§ **Data for review**:
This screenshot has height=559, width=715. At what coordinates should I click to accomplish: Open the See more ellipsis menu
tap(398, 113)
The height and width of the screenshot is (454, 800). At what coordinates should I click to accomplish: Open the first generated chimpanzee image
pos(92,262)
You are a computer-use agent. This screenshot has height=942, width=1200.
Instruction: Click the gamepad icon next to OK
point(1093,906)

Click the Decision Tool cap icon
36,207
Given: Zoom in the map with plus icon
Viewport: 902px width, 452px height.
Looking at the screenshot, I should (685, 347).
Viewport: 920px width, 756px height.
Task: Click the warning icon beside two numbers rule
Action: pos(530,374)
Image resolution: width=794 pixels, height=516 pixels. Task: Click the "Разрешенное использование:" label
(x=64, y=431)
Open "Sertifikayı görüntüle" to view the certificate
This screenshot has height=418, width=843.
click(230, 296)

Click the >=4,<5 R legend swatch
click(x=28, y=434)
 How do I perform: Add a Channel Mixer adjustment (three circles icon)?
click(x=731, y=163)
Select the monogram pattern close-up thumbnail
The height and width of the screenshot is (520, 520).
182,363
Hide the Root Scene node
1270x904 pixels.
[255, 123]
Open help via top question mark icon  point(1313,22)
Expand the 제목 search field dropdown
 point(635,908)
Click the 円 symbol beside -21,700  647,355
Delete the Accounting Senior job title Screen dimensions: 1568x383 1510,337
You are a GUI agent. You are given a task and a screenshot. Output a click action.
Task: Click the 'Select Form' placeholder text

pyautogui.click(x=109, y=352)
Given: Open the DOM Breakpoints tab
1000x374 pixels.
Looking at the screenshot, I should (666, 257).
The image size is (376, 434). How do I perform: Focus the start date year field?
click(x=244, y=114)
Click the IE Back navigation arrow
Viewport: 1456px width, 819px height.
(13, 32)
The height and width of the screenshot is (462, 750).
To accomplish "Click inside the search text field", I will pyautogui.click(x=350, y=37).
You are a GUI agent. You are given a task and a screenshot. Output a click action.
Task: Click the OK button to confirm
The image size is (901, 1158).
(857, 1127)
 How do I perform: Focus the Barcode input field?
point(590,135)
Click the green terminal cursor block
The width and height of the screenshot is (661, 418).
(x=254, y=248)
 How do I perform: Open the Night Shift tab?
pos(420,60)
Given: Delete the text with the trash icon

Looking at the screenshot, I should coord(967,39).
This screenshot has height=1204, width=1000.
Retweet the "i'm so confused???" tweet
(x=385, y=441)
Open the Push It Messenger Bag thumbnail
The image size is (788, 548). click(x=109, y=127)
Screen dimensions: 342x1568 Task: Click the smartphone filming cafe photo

§ **Your goal**: Repeat the material above in full, quoting it exactly.

§ **Response box**:
This screenshot has height=559, width=715. At what coordinates should I click to accomplish: Open the See more ellipsis menu
tap(398, 113)
The height and width of the screenshot is (454, 800). At what coordinates should I click to accomplish: Open the first generated chimpanzee image
pos(92,262)
You are a computer-use agent. This screenshot has height=942, width=1200.
Instruction: Click the gamepad icon next to OK
point(1093,906)

Click the Decision Tool cap icon
36,207
Given: Zoom in the map with plus icon
Viewport: 902px width, 452px height.
Looking at the screenshot, I should (685, 347).
Viewport: 920px width, 756px height.
Task: Click the warning icon beside two numbers rule
Action: pos(530,374)
Image resolution: width=794 pixels, height=516 pixels. Task: Click the "Разрешенное использование:" label
(x=64, y=431)
Open "Sertifikayı görüntüle" to view the certificate
This screenshot has height=418, width=843.
click(230, 296)

Click the >=4,<5 R legend swatch
click(x=28, y=434)
 How do I perform: Add a Channel Mixer adjustment (three circles icon)?
click(x=731, y=163)
Select the monogram pattern close-up thumbnail
The height and width of the screenshot is (520, 520).
182,363
Hide the Root Scene node
1270x904 pixels.
[255, 123]
Open help via top question mark icon  point(1313,22)
Expand the 제목 search field dropdown
 point(635,908)
Click the 円 symbol beside -21,700  647,355
Delete the Accounting Senior job title Screen dimensions: 1568x383 1510,337
You are a GUI agent. You are given a task and a screenshot. Output a click action.
Task: Click the 'Select Form' placeholder text

pyautogui.click(x=109, y=352)
Given: Open the DOM Breakpoints tab
1000x374 pixels.
Looking at the screenshot, I should (666, 257).
The image size is (376, 434). How do I perform: Focus the start date year field?
click(x=244, y=114)
Click the IE Back navigation arrow
Viewport: 1456px width, 819px height.
(13, 32)
The height and width of the screenshot is (462, 750).
To accomplish "Click inside the search text field", I will pyautogui.click(x=350, y=37).
You are a GUI agent. You are given a task and a screenshot. Output a click action.
Task: Click the OK button to confirm
The image size is (901, 1158).
(857, 1127)
 How do I perform: Focus the Barcode input field?
point(590,135)
Click the green terminal cursor block
The width and height of the screenshot is (661, 418).
(x=254, y=248)
 How do I perform: Open the Night Shift tab?
pos(420,60)
Given: Delete the text with the trash icon

Looking at the screenshot, I should coord(967,39).
This screenshot has height=1204, width=1000.
Retweet the "i'm so confused???" tweet
(x=385, y=441)
Open the Push It Messenger Bag thumbnail
The image size is (788, 548). click(x=109, y=127)
Screen dimensions: 342x1568 Task: Click the smartphone filming cafe photo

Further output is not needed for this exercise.